* [Stored dataset items]:
_ _ _ _ _
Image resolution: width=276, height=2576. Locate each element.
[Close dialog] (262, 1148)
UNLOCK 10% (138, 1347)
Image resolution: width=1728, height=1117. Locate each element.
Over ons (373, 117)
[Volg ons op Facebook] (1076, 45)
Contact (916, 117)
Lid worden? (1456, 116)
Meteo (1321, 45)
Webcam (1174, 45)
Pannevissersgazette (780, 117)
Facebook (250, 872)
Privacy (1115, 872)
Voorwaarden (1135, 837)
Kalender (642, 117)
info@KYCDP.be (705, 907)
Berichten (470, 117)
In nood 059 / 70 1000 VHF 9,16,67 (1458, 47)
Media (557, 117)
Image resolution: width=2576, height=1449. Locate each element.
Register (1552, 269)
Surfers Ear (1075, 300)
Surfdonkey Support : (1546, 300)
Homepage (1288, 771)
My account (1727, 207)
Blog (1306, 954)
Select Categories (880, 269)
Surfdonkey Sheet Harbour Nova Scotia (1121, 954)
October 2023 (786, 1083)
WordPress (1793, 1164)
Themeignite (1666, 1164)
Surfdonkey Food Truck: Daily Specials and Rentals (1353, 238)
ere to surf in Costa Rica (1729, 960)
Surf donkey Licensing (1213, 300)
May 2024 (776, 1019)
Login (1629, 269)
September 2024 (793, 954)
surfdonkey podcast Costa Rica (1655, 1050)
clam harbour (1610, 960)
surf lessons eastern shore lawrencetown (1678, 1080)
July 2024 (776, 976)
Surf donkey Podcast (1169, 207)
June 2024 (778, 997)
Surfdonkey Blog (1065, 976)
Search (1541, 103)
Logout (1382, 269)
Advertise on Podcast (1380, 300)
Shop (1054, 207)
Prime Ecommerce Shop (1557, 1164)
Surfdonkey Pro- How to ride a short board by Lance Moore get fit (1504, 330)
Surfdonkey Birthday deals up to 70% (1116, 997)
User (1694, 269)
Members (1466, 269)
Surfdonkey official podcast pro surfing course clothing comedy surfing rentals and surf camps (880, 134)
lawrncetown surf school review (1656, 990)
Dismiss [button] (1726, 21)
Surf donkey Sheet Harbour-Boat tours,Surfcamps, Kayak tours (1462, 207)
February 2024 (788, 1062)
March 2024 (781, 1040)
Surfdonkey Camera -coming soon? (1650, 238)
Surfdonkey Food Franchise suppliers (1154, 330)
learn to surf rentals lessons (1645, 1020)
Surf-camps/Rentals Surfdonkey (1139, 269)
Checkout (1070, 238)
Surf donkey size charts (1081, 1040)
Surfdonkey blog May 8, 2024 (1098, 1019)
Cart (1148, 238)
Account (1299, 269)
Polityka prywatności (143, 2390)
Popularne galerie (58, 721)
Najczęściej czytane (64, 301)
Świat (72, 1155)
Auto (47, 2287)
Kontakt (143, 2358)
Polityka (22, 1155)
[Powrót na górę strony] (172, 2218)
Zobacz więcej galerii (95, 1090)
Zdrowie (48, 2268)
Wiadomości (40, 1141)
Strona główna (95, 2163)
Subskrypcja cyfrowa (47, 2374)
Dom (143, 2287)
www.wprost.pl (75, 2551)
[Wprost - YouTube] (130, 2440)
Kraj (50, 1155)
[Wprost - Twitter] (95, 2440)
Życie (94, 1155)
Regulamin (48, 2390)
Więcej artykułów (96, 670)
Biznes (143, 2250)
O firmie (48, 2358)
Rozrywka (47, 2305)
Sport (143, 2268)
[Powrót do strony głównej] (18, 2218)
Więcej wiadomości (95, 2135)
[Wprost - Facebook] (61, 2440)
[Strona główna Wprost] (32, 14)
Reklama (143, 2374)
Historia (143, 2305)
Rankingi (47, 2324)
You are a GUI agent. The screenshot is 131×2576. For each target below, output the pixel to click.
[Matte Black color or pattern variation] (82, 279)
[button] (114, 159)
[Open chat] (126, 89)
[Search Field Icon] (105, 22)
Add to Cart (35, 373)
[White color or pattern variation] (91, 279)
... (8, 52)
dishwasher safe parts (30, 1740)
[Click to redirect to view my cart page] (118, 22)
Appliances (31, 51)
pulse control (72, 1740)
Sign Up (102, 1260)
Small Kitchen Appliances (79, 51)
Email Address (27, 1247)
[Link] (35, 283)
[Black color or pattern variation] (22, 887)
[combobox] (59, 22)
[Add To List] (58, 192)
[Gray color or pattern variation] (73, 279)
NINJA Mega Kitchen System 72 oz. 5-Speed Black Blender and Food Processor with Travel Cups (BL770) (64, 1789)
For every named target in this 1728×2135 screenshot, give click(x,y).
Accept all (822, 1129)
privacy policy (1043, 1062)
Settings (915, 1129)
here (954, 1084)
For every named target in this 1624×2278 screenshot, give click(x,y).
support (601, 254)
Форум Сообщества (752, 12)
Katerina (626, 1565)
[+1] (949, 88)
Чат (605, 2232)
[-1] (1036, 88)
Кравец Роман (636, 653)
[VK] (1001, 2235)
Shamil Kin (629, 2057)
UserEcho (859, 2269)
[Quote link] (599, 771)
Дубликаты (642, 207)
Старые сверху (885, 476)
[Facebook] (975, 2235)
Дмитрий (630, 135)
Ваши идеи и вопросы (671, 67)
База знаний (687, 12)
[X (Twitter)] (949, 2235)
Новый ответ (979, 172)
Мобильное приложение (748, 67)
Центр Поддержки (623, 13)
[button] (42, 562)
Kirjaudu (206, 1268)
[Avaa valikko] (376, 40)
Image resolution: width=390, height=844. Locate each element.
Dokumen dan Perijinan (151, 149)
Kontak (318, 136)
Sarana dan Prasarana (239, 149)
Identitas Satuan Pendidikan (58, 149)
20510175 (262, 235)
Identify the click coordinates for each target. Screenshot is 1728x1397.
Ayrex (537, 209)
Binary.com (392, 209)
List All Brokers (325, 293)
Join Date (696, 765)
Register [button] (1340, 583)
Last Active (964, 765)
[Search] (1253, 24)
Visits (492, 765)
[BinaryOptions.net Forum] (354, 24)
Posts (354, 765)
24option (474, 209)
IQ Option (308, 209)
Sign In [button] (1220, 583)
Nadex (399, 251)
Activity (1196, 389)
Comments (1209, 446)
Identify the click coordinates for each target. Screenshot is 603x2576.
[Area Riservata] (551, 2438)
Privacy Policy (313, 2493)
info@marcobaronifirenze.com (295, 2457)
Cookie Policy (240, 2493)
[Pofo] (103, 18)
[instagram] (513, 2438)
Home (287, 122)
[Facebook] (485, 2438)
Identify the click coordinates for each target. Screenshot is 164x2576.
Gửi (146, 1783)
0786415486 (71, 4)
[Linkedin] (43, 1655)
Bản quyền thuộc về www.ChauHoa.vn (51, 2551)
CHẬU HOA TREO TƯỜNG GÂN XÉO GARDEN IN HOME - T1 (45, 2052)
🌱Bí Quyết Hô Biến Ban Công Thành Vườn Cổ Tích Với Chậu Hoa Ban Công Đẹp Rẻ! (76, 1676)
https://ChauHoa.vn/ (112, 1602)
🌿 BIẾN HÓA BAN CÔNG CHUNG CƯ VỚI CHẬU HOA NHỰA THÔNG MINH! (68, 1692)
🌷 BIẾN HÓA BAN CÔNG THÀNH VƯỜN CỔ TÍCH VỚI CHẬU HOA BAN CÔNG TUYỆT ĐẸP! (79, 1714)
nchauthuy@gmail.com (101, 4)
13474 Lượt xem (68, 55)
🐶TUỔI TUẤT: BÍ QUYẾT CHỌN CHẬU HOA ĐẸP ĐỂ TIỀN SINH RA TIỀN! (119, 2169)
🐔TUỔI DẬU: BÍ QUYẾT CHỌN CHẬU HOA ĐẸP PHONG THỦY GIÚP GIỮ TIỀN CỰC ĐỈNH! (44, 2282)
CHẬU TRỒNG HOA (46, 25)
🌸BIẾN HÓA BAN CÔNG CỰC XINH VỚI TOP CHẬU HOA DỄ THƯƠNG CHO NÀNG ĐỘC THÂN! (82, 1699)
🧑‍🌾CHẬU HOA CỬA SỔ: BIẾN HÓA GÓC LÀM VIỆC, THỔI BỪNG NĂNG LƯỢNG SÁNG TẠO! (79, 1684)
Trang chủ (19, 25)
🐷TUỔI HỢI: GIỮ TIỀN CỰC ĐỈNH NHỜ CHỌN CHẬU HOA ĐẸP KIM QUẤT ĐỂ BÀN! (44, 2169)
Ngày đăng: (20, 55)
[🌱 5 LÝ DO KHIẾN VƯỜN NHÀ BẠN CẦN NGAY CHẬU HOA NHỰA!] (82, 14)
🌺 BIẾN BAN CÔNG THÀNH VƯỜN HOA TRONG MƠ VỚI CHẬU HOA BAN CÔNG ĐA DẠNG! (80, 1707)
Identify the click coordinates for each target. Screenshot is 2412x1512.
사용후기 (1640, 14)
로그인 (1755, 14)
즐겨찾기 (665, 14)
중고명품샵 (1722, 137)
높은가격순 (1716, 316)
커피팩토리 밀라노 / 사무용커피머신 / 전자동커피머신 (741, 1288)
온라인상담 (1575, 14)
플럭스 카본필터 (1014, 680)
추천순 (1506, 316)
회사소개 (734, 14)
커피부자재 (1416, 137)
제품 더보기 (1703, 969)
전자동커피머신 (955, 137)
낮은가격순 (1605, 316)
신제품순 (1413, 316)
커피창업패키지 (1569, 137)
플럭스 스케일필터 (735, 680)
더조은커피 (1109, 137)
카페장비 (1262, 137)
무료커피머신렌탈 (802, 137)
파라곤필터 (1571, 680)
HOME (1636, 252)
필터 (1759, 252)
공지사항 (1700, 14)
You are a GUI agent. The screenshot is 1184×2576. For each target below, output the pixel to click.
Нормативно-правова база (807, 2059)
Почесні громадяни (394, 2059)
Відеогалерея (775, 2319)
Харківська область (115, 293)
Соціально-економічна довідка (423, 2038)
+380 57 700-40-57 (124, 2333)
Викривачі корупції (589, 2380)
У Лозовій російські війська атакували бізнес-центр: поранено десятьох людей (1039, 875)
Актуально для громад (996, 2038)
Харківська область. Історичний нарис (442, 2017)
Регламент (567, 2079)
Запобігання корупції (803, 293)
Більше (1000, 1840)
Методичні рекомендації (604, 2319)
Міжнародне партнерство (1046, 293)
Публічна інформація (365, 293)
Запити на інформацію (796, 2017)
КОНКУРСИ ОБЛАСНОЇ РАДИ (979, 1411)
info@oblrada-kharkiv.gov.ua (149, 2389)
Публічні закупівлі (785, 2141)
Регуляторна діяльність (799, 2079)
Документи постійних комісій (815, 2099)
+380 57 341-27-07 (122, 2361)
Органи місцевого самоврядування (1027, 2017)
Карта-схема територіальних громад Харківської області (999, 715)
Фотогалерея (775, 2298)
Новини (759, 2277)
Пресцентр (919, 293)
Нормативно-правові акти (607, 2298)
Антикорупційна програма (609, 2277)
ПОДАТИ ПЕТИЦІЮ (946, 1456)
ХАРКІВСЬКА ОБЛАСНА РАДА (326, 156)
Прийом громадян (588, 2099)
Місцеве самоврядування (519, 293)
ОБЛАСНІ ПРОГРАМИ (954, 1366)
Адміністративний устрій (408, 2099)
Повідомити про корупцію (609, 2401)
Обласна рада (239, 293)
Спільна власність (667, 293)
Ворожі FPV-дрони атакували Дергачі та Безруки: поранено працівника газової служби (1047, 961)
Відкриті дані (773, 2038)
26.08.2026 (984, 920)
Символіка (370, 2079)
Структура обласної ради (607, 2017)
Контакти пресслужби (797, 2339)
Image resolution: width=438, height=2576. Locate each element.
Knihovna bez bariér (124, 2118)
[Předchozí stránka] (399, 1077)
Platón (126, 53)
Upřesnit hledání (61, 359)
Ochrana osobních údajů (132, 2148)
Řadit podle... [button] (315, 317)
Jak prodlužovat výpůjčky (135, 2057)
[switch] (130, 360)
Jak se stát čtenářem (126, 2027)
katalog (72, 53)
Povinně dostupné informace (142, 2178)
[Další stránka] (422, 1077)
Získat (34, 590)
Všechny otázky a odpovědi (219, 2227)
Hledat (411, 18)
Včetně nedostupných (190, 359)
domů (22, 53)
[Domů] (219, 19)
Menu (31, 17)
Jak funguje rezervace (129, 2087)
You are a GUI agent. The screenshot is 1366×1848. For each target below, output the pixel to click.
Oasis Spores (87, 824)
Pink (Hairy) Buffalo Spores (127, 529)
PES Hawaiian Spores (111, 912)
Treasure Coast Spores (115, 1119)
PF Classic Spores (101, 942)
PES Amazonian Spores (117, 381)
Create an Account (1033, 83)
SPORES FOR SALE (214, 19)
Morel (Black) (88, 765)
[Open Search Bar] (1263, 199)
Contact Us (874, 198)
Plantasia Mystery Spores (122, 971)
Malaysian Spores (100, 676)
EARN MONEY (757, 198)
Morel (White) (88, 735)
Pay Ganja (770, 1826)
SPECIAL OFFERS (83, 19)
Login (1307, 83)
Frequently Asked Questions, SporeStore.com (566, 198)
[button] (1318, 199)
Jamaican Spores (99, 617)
_ _ _ _ _
* [TASK ITEM]: Report all lines above with "ĐỈNH".

* [RESPONSE BOX]:
🐔TUỔI DẬU: BÍ QUYẾT CHỌN CHẬU HOA ĐẸP PHONG THỦY GIÚP GIỮ TIỀN CỰC ĐỈNH! (44, 2282)
🐷TUỔI HỢI: GIỮ TIỀN CỰC ĐỈNH NHỜ CHỌN CHẬU HOA ĐẸP KIM QUẤT ĐỂ BÀN! (44, 2169)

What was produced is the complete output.